This post is part of an ongoing series: How Search Really Works.
Previously: Simple Query Optimization.
Search is always boolean: yes or no. True or false.
Either the words are in the document or not.
But as you see, not all documents are "born alike". Some are about our topic, some just mention it.
What we need, what we want, is not just a big list of results -- we want a relevant list of results, preferably sorted so that the best bet appears on top.
Boolean Zone Scoring
Zone scoring uses multiplication values (weights) to calculate the "relevance" of the occurrences of our search term based on how it appears in which zone of the document.
Document zones we're all familiar with are header/title, body/content, footer.
These weights are generally machine-learned by running test queries on a clean, non-spammed, non-gamed index. Relevance judges gauge how relevant the test results are.
Next week: Term Weight Scoring
Hey man,
that’s a pretty nice post. got to sign up for the RSS feed and stumble :).
I’m looking forward to the rest of teh series.
Interesting post.

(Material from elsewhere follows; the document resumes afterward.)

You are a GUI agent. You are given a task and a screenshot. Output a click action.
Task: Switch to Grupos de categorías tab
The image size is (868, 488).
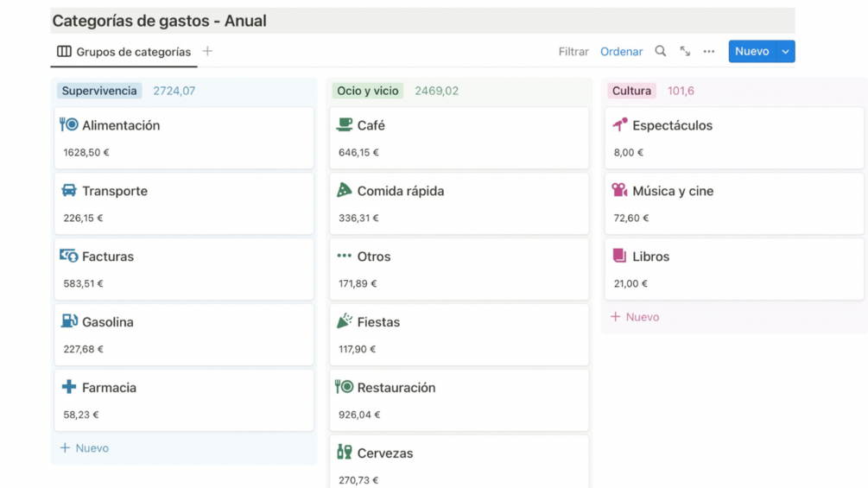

It depends in what context the keyword phrase is being used as well.
Didn’t know that it was called ‘zone scoring’. Thanks for the informative post Ruud
Yep, it depends on the keyword phrase…
Relevance is the reason why many of us do prefer del.icio.us to Google when we want good results. Instead of a search term, you use a tag. Also you can check which are “best” results seeing how many people has linked the same URL to that tag. Also you can feed links to a given tag into your RSS aggregator, to check for new content. Maybe we just need to check alternatives to search sites.
By non-spammed/gamed, you mean NOT like the knitting for grandkids SERPs?
Thanks for the comments and feedback. It always helps to see which posts, or part of a post, resonate.
Wouldn’t search engines use synonymy in conjunction with exact match keyphrasing to weigh relevance?
I guess the ultimate question is could a document rank highly for a long tail phrase merely based off semantically related natural language with no direct keyphrase mention?
@jordan Good questions to which I don’t want to say yes or no; not showing the hand of future posts 🙂 (but psst… in general… no)
Well , now I know better how to search, thanks for the information.